AMD’s MI350P Brings Big AI Muscle to Standard PCIe Servers

AMD has added a new PCIe card to its MI350 family, and this one is aimed squarely at data centres that want more AI performance without tearing apart their existing server setup.

The new AMD Instinct MI350P is an enterprise AI accelerator built for standard PCIe slots. That matters because not every company wants — or can afford — to jump straight into fully custom AI server platforms. For cloud providers, local data centre operators, universities, banks, telcos, and AI startups in Malaysia and SEA, a card like this could be the more practical upgrade path.

Instead of needing an exotic cooling setup, the MI350P is designed for existing air-cooled rack servers. It is a 10.5-inch dual-slot card with a fanless design, relying on chassis airflow inside the server.
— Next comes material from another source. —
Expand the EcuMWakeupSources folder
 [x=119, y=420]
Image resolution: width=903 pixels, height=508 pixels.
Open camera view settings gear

AMD rates it around a 600W power envelope, though it can also be configured down to 450W for servers with tighter power or thermal limits.

Spec-wise, the MI350P is basically the smaller sibling of AMD’s higher-end MI350X and MI355X. It uses AMD’s CDNA4 architecture and is built using TSMC’s 3nm and 6nm FinFET processes. The card packs 8,192 cores, 128 compute units, 512 Matrix Cores, a max clock of 2.2GHz, and 128MB of last-level cache.

The biggest headline for AI workloads is memory. AMD gives the MI350P 144GB of HBM3E with 4TB/s of bandwidth. That is exactly the kind of spec that matters for large language models, retrieval-augmented generation, and inference workloads where memory capacity and bandwidth can be just as important as raw compute.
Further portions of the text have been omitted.